**ACTIVITY LIST**
1. In the text on music-based therapies, what can musical rhythmic priming enhance in prelingually deaf children?
2. From the text on music-based therapies, repeat word for word the span that begins at "Music playing requires" and stops after "in neurological conditions.".

**TEXT PROVIDED**
============

Finally, recent data suggest that an adapted musical training program can enhance auditory, phonological, and cognitive processes in 8-year-old deaf children (Rochette et al., 2014) and that musical rhythmic priming can enhance phonological production in prelingually deaf children (Cason et al., 2015). These results are important for future studies in cochlear-implanted users who show profound deficits in speech in noise perception, in the perception of complex rhythms, timbres, and melodies with somewhat preserved tempo and simple rhythms perception (McDermott, 2004; Drennan and Rubinstein, 2008).

Neuro-Rehabilitation: Music-Based Therapies in Neurologic Population

Music playing requires the processing of multimodal information and entails high neural demands. Multimodality is an excellent opportunity to adapt different musical activities such as playing an instrument, moving in synchrony along a rhythm or listening to music with a therapeutic purpose (Pantev and Herholz, 2011). In this section, we present rehabilitative techniques using music as a key feature to remediate motor deficits in neurological conditions.

============

(Collected data entries)
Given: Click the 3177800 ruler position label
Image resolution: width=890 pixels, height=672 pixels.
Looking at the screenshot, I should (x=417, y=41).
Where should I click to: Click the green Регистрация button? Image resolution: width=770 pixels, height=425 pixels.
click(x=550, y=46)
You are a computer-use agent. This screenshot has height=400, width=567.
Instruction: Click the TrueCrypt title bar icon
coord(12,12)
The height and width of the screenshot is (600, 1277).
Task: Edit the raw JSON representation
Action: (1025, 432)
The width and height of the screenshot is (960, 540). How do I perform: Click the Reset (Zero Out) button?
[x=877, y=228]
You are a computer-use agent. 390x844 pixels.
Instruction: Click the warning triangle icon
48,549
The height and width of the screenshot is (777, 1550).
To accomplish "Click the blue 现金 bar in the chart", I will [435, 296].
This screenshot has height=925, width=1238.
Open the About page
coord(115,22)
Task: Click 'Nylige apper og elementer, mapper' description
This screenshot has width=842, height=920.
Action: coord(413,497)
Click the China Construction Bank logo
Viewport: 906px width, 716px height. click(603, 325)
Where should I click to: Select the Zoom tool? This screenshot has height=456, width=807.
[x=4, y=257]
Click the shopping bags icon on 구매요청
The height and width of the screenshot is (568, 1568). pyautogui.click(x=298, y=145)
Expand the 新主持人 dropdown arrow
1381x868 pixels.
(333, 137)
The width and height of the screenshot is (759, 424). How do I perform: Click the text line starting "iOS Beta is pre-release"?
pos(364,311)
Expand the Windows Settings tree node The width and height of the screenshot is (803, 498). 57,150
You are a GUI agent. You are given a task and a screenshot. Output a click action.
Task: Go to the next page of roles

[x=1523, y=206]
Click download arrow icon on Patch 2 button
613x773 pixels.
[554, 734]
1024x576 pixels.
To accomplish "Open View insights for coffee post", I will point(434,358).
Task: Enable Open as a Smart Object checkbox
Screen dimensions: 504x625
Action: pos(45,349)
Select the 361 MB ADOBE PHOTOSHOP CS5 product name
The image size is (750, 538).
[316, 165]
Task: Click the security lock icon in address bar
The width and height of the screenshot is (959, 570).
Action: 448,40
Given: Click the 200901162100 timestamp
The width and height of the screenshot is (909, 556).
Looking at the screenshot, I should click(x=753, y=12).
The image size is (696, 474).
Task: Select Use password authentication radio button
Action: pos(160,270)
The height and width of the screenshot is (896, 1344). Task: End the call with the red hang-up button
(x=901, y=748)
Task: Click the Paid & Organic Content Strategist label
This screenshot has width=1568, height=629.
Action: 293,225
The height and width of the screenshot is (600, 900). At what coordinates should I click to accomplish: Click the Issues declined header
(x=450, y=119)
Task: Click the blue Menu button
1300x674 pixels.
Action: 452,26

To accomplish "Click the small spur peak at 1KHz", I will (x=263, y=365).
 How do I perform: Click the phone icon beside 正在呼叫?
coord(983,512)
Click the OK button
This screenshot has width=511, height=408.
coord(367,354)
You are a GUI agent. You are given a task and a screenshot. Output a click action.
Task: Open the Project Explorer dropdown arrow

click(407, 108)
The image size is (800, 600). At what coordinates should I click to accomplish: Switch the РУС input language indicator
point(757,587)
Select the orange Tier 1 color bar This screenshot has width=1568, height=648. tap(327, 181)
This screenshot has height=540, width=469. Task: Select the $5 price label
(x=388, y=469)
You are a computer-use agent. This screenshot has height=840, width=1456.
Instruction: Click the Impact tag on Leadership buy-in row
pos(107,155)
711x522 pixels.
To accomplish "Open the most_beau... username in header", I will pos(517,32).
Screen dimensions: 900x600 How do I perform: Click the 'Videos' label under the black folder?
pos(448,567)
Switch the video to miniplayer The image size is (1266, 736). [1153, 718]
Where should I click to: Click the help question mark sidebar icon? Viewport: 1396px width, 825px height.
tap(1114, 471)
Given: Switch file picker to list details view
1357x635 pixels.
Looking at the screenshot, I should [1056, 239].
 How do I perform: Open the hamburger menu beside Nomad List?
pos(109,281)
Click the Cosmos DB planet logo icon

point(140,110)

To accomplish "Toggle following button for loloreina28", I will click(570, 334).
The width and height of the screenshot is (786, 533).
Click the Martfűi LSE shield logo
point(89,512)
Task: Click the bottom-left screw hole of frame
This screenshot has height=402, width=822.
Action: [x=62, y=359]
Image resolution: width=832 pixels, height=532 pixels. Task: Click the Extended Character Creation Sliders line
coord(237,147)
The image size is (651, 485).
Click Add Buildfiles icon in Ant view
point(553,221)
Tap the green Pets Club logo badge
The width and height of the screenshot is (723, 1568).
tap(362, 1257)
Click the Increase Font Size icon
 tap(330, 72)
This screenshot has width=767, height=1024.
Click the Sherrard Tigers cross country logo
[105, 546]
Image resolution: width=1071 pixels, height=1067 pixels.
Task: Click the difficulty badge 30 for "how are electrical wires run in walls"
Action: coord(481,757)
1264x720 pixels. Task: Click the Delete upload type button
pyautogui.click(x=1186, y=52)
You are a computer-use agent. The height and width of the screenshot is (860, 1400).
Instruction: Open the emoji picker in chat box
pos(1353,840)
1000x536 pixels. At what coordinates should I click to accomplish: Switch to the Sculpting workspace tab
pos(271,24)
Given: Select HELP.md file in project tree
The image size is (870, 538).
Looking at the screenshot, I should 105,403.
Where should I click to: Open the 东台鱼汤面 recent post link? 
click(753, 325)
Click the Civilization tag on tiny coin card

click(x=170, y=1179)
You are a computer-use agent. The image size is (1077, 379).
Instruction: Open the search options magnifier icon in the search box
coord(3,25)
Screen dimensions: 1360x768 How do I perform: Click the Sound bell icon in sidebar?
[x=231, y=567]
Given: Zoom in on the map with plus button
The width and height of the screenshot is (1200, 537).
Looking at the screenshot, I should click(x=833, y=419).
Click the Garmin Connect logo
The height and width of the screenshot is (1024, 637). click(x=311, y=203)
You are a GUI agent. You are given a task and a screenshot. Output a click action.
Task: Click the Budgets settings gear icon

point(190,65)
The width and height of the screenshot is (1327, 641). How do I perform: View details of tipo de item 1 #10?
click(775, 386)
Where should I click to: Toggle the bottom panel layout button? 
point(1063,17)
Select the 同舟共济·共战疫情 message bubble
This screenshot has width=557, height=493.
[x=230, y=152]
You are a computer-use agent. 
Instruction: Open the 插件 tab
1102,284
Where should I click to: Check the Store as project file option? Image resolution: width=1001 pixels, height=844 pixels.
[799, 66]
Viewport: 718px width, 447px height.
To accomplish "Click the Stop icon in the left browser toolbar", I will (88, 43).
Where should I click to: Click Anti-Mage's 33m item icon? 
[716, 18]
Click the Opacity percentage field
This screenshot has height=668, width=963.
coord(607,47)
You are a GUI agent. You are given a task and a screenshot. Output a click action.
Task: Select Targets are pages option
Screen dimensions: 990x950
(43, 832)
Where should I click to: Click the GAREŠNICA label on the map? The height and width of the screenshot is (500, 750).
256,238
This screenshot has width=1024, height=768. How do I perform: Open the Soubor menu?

============

**SOLUTION LIST**
1. Phonological production.

2.
Music playing requires the processing of multimodal information and entails high neural demands. Multimodality is an excellent opportunity to adapt different musical activities such as playing an instrument, moving in synchrony along a rhythm or listening to music with a therapeutic purpose (Pantev and Herholz, 2011). In this section, we present rehabilitative techniques using music as a key feature to remediate motor deficits in neurological conditions.